__Aim A__:
List every realized gain or loss on derivative instruments that the results excerpt reports, along with the period each one covers.

Sunday, 04/19/2015 1:58:26 PM

Sunday, April 19, 2015 1:58:26 PM

Post# of 677
Need detail quote page for news, msg board is Forest for some reason.

http://ih.advfn.com/p.php?pid=nmona&article=66133730
....
Results of the Fourth Quarter 2014

Production volumes during the fourth quarter of 2014 were 20.2 Bcfe, an increase of 0.8 Bcfe or 4% compared to production of 19.4 Bcfe during the fourth quarter of 2013. The increase in production is primarily due to the Forest Oil business combination and the Company’s development program.

Revenues from production of oil, natural gas liquids and natural gas decreased from $109.3 million in the fourth quarter of 2013 to $107.0 million for the fourth quarter of 2014, a decrease of 2%. This decrease of $2.4 million was a result of a decrease in average prices per Mcfe of 6% (before the effects of economic hedges), partially offset by an increase in production of 4%.

The Company’s realized average price for natural gas including hedges was $4.28 per Mcf in the fourth quarter of 2014, or $0.17 per Mcf higher than the Company’s unhedged realized average price of $4.11 per Mcf. The Company’s realized average price of oil including hedges was $69.10 per Bbl in the fourth quarter of 2014, or $6.56 per Bbl higher than the Company’s unhedged realized average price of $62.54 per Bbl. For fourth quarter of 2014, our hedged volumes were approximately 83% of natural gas volumes and 96% of oil volumes, which resulted in a realized gain on such derivative instruments of $6.6 million. For fourth quarter of 2013, our hedged volumes were approximately 69% and 79% of our natural gas and oil volumes, respectively, which resulted in a realized gain on such derivative instruments of $12.2 million.
....
Results of the Year ended December 31, 2014

Production volumes during the year ended December 31, 2014 were 75.0 Bcfe, an increase of 11.2 Bcfe or 18% compared to production of 63.8 Bcfe during the year ended December 31, 2013. The increase in production is primarily due to the Forest Oil business combination and the Company’s development program.

Revenues from production of oil, natural gas liquids and natural gas increased from $354.2 million in 2013 to $462.4 million in 2014, an increase of 31%. This increase of $108.1 million was a result of an increase in average prices per Mcfe of 11% (before the effects of economic hedges), coupled with an increase in production of 18%.

The Company’s realized average price for natural gas including hedges was $4.30 per Mcf in 2014 or $0.14 per Mcf lower than the Company’s unhedged realized average price of $4.44 per Mcf. The Company’s realized average price of oil including hedges was $81.79 per Bbl in 2014 or $1.78 per Bbl lower than the Company’s unhedged realized average price of $83.57 per Bbl. In 2014, our hedged volumes were approximately 82% of natural gas volumes and 81% of oil volumes, which resulted in a realized loss on such derivative instruments of $10.8 million. In 2013, our hedged volumes were approximately 80% and 71% of our natural gas and oil volumes, respectively, which resulted in a realized gain on such derivative instruments of $46.2 million.

__Supplied records__:
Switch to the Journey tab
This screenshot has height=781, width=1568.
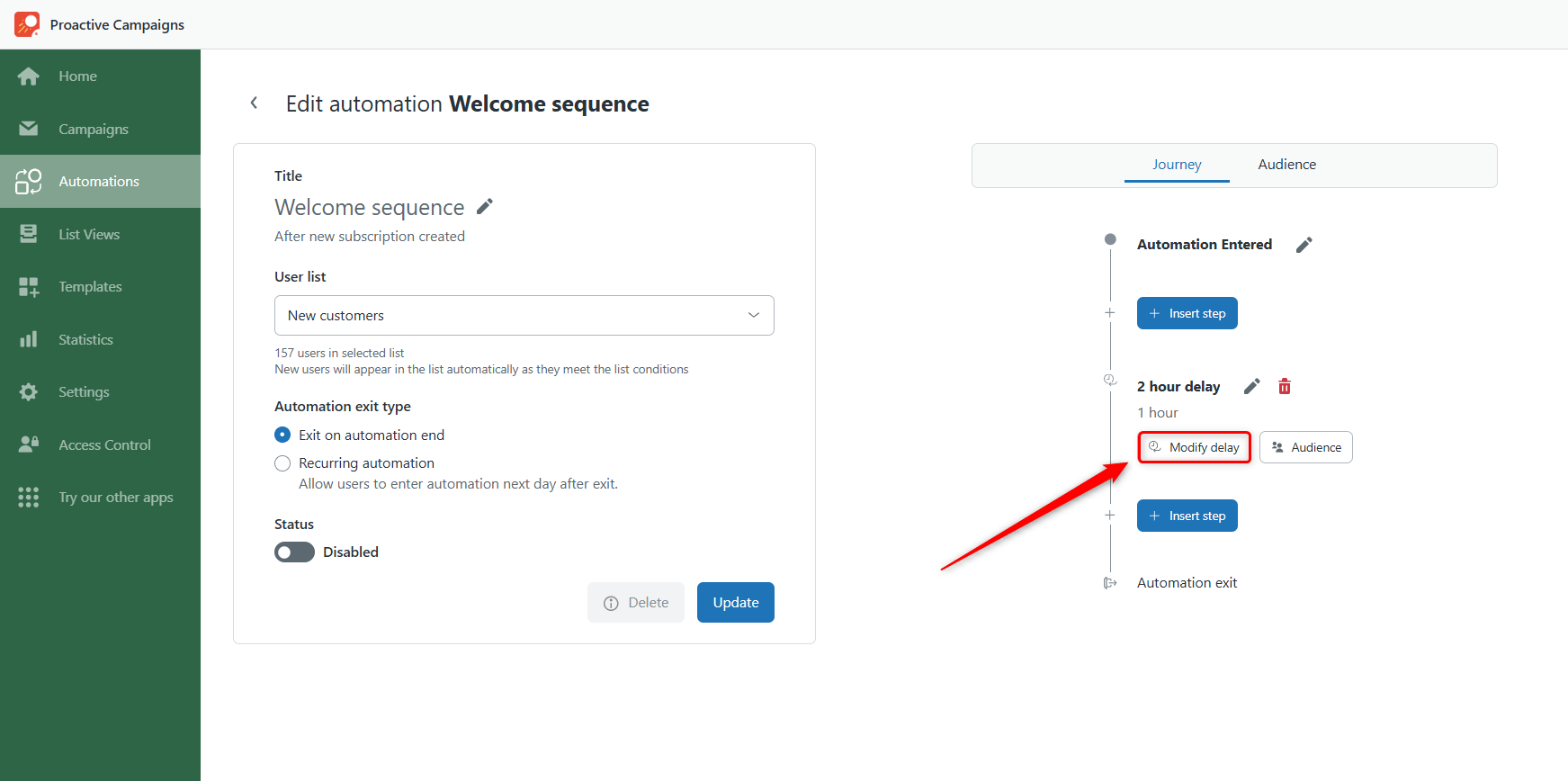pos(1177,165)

---

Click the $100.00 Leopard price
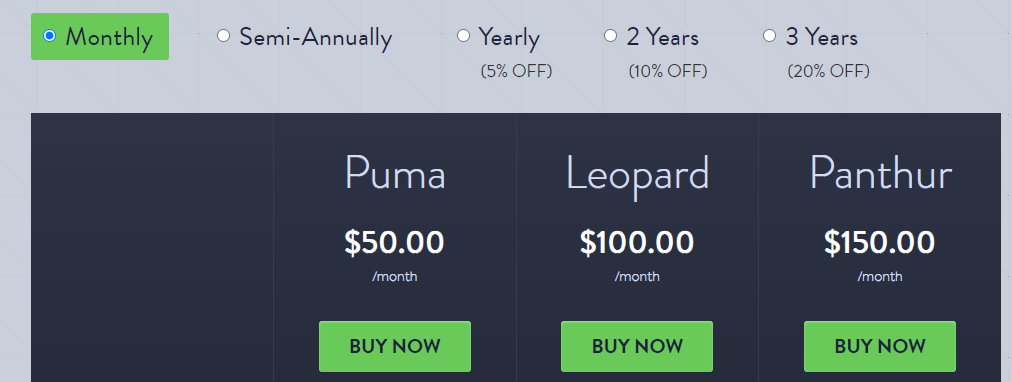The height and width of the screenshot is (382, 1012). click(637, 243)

__Aim B__:
Reproduce the lines of the records from the one containing "Switch to the Journey tab" through the one containing "pos(1177,165)", both included, and omit the pictures.

__Exercise output A__:
- Fourth quarter of 2014: realized gain of $6.6 million
- Fourth quarter of 2013: realized gain of $12.2 million
- 2014: realized loss of $10.8 million
- 2013: realized gain of $46.2 million

__Exercise output B__:
Switch to the Journey tab
This screenshot has height=781, width=1568.
pos(1177,165)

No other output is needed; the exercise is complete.